If that theory is correct, that habitual tool-carrying led to obligate bipedalism, it throws new light on the ability of our ancestors to expand their hunting range. They might still camp in the forest, but they could now contemplate ranging out after bigger game. Twenty or thirty Australopithecines armed with rocks and spears would be formidable even for a pride of lions. Fifty or sixty together could take over about anything.
That’s it. That how I see we came down out of the trees. Admittedly, it’s a wild guess, but it sounds good, no?
A bonus point is that, if our ancestors still liked to hang around trees even after they learned to walk; it makes it easier to imagine that a branch of that family, us, liked to hang around, not only the woods, but down by the water. We were the guys who learned how to sail and eat seafood. We prospered. We now live all over the world, provided it has potable water and is close to navigable water. Even the farmers and the herders live near water; we’ve never gotten over that.
Now, about that altruism. The New Yorker asks if its an inheritable trait? They meant it in a good way.
A problem I have with altruism being an inheritable trait is that altruism is a value judgement, not a scientific measurement. It’s akin to asking, is being a good farmer an inheritable trait? Is there a genetic basis for good farming?
Intellectually, altruism assumes free will, something for which we don’t have clear evidence. The core definition of “altruism,” if I have it right, is doing good for another at personal cost to oneself. This presumes we’re in control of our thoughts and actions, another case of something that might or might not be true. It’s not clear that consciousness, no matter how advanced, is anything more than a monitoring and transmission station. It’s very fast and it gives us the illusion we’re doing the thinking for operational purposes, but I’m not sure we know how that’s done. My guess is that thinking is done at the cellular level or below and is primarily a matter of counting switches, yeses and nos.
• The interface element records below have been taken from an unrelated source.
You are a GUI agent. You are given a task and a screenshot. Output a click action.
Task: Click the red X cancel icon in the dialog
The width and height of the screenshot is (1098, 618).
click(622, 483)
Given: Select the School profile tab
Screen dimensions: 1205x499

It’s why we can ponder some problems forever without making up our minds or why we can “instinctively” jump in front of a train to save someone. In neither case is our consciousness making the decision, it’s only transmitting data. I think if we had to think about thinking, we’d be frozen in our tracks.
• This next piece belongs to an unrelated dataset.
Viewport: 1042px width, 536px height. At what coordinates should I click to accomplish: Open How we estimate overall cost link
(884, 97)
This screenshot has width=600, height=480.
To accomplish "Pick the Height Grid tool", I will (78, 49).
Let’s go back, then, to that pre-cellular creature and its mutations. We’ve already determined two things: one, that mutations can only be adopted if they improve either feeding or reproduction; and two, successful mutations have to benefit the entire species in order to survive. The process, it would appear, means that the operating package that each member of a species gets gives instructions that propel the organism one way or another simply by checking the situation against its given template. If the monitoring station sends the propitious signals, go for it. No thinking necessary, just compare to the template. That system would work all the way up to us. We never really think, we just do what our sub-engine—oh heck, let’s just call it a subconscious—decides.